[Start of section]
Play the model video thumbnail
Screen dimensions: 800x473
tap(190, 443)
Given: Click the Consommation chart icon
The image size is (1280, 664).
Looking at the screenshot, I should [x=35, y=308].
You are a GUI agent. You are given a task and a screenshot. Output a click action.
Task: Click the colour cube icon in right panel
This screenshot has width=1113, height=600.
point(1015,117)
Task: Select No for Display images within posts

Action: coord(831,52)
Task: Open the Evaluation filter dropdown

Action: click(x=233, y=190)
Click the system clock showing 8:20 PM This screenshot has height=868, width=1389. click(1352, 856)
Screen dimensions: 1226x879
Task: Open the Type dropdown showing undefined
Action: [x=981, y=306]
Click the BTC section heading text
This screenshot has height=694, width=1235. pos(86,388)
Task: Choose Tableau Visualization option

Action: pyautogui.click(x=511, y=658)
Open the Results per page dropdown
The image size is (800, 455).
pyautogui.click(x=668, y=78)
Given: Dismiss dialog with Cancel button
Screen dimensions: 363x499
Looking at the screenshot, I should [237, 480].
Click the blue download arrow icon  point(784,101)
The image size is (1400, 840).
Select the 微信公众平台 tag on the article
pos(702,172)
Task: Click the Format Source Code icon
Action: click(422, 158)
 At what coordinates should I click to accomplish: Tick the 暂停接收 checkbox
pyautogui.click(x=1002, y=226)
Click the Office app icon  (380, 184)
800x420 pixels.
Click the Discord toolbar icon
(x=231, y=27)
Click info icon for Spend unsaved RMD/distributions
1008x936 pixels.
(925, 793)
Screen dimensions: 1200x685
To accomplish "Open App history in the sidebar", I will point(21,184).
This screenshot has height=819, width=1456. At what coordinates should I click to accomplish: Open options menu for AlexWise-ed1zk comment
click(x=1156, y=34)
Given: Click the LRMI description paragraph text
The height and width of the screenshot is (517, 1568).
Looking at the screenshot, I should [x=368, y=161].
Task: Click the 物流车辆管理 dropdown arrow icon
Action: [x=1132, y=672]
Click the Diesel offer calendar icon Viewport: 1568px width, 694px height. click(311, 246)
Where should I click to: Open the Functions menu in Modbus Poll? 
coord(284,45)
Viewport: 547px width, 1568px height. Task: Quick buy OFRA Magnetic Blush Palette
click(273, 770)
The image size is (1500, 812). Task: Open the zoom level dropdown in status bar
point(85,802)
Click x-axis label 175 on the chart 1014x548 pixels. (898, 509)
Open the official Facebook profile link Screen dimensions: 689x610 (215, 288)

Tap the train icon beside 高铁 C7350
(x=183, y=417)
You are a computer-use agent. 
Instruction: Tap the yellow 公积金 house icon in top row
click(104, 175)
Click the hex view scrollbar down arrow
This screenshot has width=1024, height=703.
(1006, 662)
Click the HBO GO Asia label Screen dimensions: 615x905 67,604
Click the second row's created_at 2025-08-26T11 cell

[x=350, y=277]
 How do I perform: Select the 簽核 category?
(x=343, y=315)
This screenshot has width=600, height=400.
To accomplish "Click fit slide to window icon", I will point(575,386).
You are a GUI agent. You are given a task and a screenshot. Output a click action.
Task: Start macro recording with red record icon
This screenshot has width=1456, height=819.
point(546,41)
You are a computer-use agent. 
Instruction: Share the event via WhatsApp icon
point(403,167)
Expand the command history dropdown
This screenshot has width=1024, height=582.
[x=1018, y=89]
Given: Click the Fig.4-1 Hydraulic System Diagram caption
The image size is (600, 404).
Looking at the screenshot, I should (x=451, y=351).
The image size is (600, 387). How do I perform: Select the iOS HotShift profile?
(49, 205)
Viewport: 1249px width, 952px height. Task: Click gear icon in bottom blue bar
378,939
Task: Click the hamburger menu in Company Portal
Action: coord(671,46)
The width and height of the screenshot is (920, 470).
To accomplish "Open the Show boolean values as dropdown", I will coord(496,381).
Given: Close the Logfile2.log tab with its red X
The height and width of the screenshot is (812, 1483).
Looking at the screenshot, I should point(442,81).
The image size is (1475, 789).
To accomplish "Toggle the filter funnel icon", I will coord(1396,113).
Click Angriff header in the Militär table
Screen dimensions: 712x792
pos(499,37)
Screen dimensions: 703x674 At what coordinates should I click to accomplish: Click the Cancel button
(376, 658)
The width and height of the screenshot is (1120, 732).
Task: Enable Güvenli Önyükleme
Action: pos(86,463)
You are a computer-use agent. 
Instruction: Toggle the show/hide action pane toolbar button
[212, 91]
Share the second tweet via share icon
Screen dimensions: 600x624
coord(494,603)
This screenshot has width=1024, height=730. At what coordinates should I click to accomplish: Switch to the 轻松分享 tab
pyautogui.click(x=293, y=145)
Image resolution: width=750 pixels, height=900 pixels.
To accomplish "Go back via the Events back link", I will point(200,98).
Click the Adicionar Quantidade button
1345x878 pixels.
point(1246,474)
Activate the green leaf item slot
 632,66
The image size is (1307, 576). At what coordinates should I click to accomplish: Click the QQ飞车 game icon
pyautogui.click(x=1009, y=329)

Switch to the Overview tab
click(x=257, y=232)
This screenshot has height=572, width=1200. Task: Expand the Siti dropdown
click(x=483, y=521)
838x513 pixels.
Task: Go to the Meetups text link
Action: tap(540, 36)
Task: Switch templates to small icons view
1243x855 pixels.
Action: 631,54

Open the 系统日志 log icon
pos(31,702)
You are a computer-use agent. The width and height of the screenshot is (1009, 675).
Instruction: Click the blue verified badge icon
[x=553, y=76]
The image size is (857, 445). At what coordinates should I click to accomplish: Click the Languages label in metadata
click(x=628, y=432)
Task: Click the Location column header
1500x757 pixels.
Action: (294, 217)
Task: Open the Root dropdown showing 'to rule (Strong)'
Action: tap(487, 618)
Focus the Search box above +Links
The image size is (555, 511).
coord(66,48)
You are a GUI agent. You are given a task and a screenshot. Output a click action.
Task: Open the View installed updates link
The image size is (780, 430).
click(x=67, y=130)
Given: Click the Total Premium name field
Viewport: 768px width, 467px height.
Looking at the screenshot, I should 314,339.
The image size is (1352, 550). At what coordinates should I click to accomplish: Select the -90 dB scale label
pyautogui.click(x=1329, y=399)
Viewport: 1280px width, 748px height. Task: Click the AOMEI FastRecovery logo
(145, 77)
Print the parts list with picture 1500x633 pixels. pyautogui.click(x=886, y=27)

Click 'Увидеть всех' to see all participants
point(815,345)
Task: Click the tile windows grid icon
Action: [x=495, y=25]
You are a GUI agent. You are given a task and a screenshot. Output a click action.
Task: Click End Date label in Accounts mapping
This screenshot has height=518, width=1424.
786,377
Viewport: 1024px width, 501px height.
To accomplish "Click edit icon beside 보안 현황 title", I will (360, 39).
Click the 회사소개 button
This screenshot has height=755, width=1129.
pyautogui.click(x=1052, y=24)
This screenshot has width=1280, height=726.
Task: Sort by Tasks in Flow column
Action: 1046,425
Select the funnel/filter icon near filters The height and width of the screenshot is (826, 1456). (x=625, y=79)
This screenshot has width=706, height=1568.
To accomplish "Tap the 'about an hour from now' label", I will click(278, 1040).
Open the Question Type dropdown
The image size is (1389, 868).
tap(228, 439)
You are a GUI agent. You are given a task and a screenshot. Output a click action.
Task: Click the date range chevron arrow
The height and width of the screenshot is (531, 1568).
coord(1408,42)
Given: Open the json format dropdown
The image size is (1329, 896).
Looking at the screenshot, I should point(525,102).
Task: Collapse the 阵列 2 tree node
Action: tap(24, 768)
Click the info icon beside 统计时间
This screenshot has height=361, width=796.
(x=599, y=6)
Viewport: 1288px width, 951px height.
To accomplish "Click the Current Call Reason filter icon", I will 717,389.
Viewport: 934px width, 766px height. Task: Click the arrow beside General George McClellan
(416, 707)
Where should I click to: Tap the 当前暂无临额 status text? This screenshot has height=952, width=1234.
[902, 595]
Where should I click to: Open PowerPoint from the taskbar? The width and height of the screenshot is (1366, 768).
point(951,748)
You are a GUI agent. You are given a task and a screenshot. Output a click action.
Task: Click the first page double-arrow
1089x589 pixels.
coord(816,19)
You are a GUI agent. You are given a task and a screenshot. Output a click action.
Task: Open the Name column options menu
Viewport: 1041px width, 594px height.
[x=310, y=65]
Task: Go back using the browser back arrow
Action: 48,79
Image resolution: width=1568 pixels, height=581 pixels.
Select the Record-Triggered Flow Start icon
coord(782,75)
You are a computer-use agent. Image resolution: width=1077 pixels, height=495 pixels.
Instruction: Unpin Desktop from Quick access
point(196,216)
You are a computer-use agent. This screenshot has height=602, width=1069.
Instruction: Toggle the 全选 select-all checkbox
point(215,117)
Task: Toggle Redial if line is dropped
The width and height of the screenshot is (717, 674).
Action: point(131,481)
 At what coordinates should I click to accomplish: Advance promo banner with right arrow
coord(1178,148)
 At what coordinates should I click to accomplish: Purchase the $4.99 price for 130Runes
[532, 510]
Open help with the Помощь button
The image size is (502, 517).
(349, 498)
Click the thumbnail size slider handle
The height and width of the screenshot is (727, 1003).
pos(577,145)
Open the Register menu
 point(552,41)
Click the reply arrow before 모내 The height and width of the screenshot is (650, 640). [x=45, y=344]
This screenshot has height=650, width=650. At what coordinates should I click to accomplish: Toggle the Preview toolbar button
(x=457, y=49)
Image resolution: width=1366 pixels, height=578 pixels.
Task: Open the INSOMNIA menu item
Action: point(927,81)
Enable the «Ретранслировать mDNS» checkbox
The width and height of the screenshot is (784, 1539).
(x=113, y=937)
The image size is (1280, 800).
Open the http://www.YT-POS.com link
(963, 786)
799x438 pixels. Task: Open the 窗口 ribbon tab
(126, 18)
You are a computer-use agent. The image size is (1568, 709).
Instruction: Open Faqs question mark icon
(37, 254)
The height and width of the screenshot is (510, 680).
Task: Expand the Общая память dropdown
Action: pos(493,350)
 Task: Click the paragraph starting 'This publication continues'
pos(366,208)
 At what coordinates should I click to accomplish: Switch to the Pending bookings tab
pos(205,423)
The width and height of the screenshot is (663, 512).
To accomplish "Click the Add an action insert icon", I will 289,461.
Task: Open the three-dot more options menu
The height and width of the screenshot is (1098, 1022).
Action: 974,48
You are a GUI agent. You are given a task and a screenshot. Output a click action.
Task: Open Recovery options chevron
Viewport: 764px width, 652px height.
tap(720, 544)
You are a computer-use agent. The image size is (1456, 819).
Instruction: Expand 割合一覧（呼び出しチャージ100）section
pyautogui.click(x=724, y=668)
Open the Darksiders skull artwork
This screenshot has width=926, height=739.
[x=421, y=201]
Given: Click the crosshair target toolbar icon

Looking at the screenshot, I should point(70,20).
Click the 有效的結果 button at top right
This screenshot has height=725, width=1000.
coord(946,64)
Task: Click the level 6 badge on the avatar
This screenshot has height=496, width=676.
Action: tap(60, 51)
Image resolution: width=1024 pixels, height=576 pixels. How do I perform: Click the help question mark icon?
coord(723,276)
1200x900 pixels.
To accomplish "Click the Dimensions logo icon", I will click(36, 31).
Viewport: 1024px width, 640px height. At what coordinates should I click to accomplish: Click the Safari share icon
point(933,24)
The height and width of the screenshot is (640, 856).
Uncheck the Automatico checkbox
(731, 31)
[End of section]
What is required: Search the data above for the word "header", then gather each line in which it appears.

Output below:
Click Angriff header in the Militär table
Task: Click the Location column header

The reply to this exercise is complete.